Alabalıklı kutlama!..
Hiçbir zaman, “Ben benci” türü yazıcılara riayet etmediğimden, daha çok “Biz” vurgulamasını yapanları tercih ettim.
Bu Pazar gazetedeki nöbet sırası Şifa’daydı. Ama sanmayın ki biz de gönlümüze göre bir hafta sonu geçireceğiz.
Ne gezer?
Elin Sude hanım Pazar günü trafik polisi oldu.
“Trafik haftası” nedeniyle, Başöğretmen Atatürk İlköğretim Okulu adına, 4/B sınıfı öğretmeni Ali Kayahan, Elin Sude ve 20 arkadaşını kortej geçişi için sabah okulda toplandılar. Hepsine trafik polisi şapkası ve polis gömleğini temsilen, tişörtleri giyip, servise binip, Konyaaltı Caddesi’ne gittiler.

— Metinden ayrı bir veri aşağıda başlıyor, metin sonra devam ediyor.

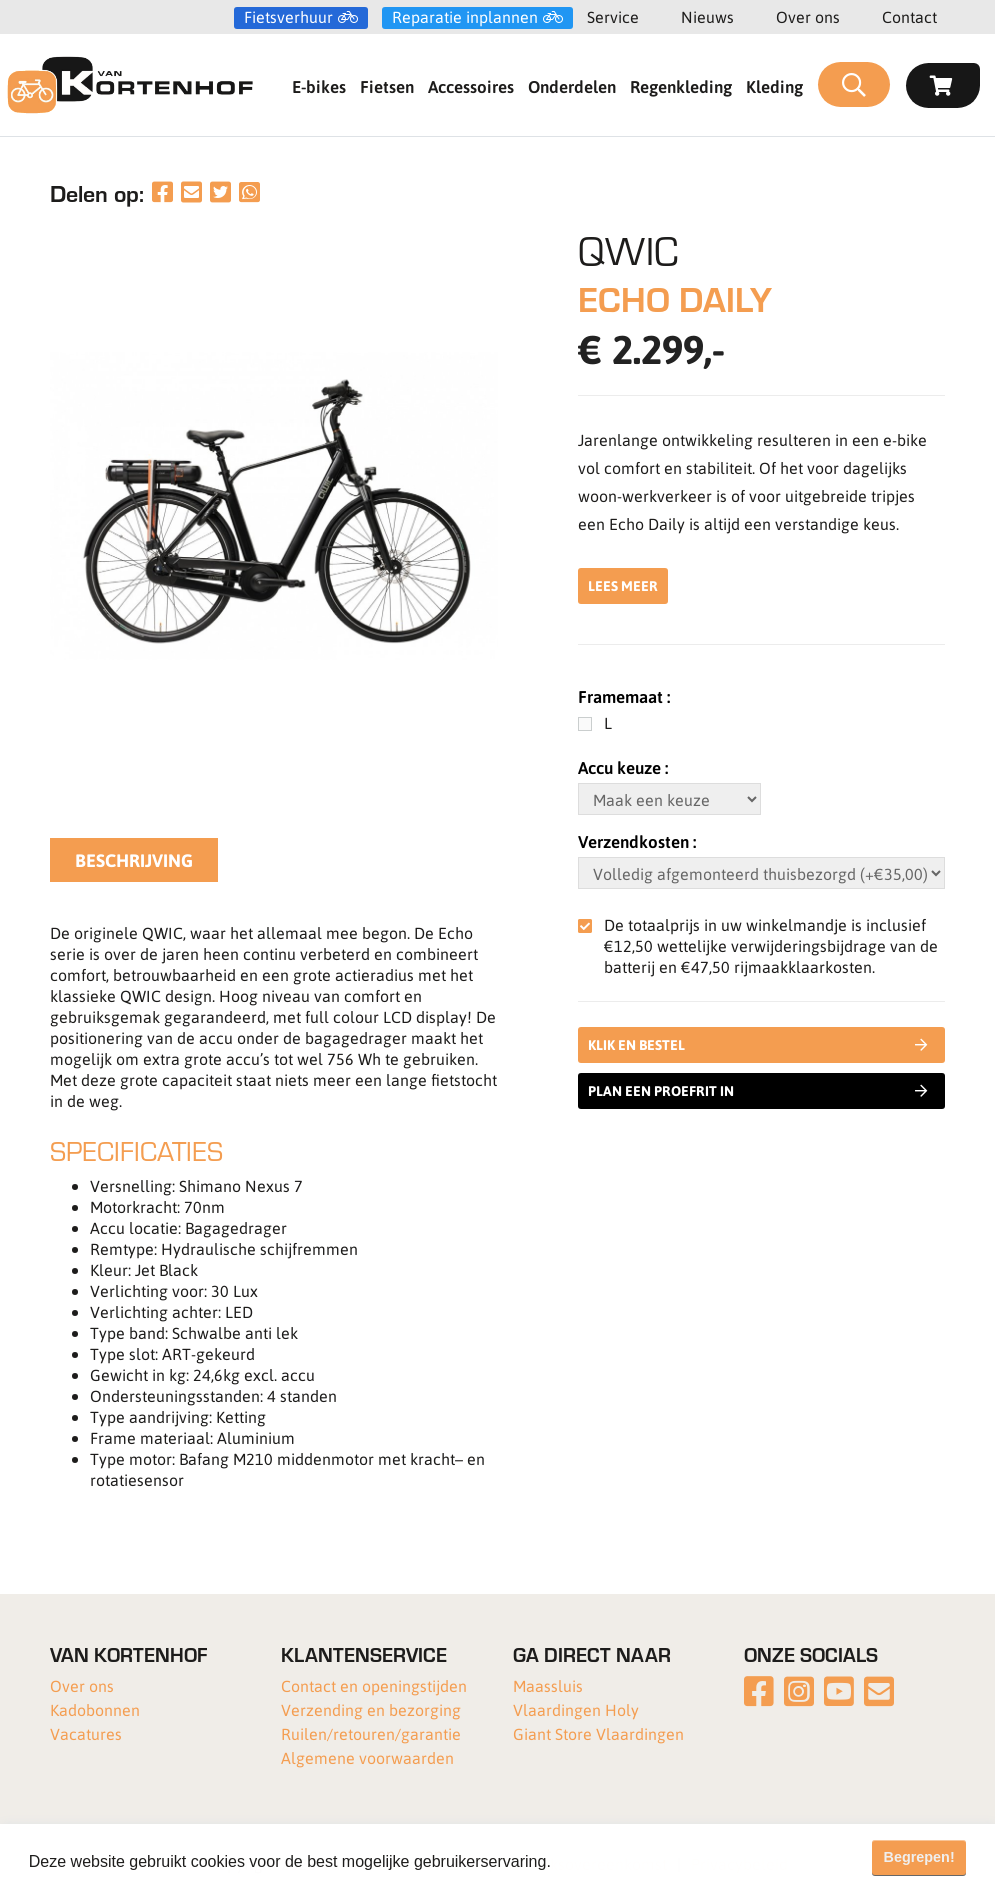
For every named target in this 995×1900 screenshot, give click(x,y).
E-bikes (319, 86)
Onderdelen (572, 86)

Tabi biz de arkalarında takip.
Yüzlerce minik görülmeye değerdi.
Bir an çocukluğum gözümün önüne geliverdi. Büyük halam, “Vedat polis olacak, Arife de hemşire. Arife’yi Vedat’a vereceğim” diye takılırdı.

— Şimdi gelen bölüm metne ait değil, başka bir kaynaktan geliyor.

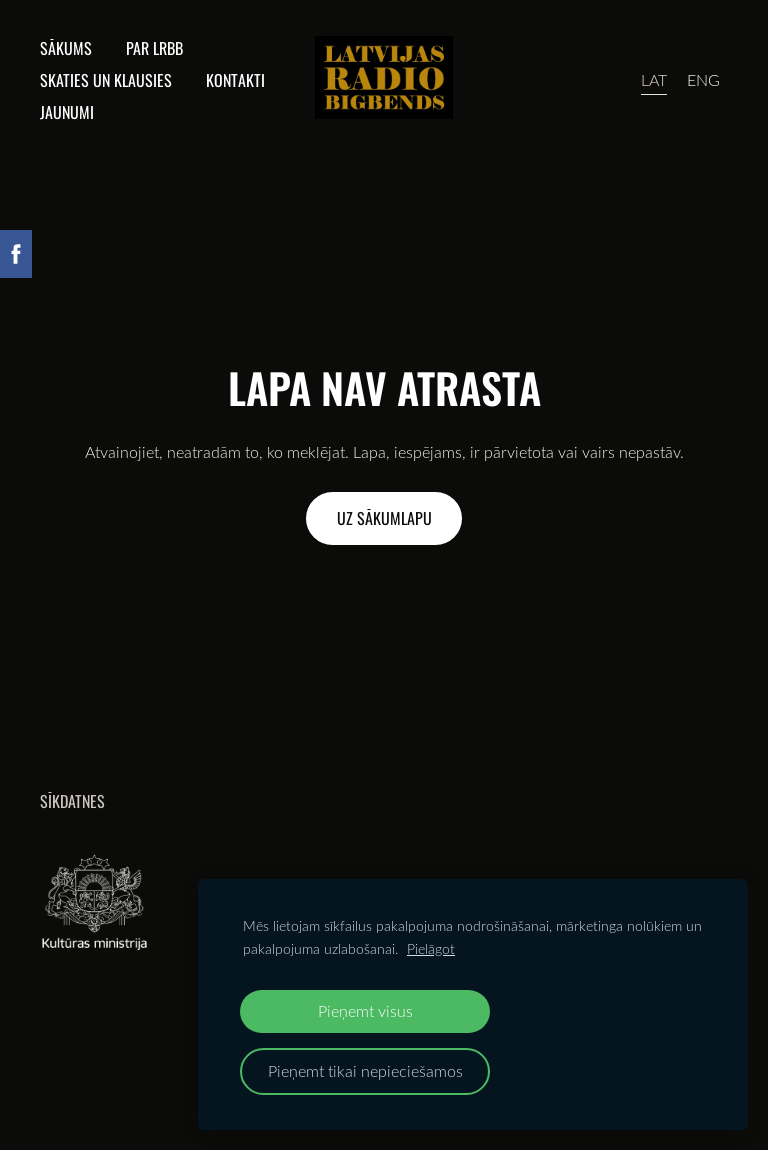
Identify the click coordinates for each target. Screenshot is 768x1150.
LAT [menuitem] (654, 80)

“Ah o üniformayı bir giyebilsek” hayalleri kurardık.
Elin Sude ve arkadaşları Pazar günü giydiler.
Hem de büyük bir gururla.
1 saatlik sunumun ardından, sanki 12-08 mesaisinden çıkmış gibi, “Kurt gibi açım” haykırışlarıyla, arkadaşı Melis Merey ile birlikte yanımıza geldi.
Melis, bizim özellikle hafta sonu kılavuzumuz Sefa Merey’in kızıdır.
Sürdük arabayı Çakırlar’a doğru. Anneler günü olmasından dolayı, Antalya’nın tüm anneleri sanki çakırlar’a kahvaltıya götürülmüş gibiydi.
Yol araç konvoyu.
Saklıkent ve Geyikbayırı güzergahı resmen insan seli.
Mezarlığı geçiyorsun, dereden iner inmez karşına bir ışık çıkıyor. Neden, niçin ve hangi akla hizmet edilerek o ışık oraya konulmuşsa, kırmızı da duranlar, en az 2 kilometre kuyruk oluşturuyor.
Mübarek sanki Antalya’nın en işlek caddesinin kıdemli ışıkçısı!.
20-30 kilometre hızıyla Sefa ile buluştuk. Günümüzün programını bizim programcımız Sefa çoktan yapmıştı. İstikamet Geyikbayırı alabalıkçısı.
Restoranta biz girdiğimizde 2-3 masa vardı. 1 saat sonra gelenler, “Yeter artık kalkın da biz oturalım” dercesine gözümüzün içerisine bakıyor gibiydi.
1 saat önce 2-3 masa, 1 saat sonra ben diyeyim 100, siz deyin 150 masa ful dolmuştu.
Giden pek olmuyordu ama, anasını alıp gelen gelene.
“Pazar günü bu millet nereye gider” sorusunu kendi kendime hep sormuşumdur.
Antalya resmen batı yakası köylerine akmış.
Kim çıkartmışsa şu “Anneler günü” olayını, esnaflar adına ondan Allah razı olsun.
O gün sayesinde analar birkaç saatliğine de olsa ana olduğunun hissine varabiliyor.
Ama ben kendi anama 1 kaç dakikalığına o hissi hissettirebildim çünkü kendisi Muğla’da yaşıyor.
İki anneye kiremitte alabalık yedirdik, çocuklara ellerini öptürdük, akşam saatlerinde Geyikbayırı’ndan döndük.
16 kilometrelik yolu, 1.5 saatte gelerek.
Bu vesileyle tüm anaların hürmetle ellerinden öper, “Sizleri Allah başımızdan eksik etmesin” deriz.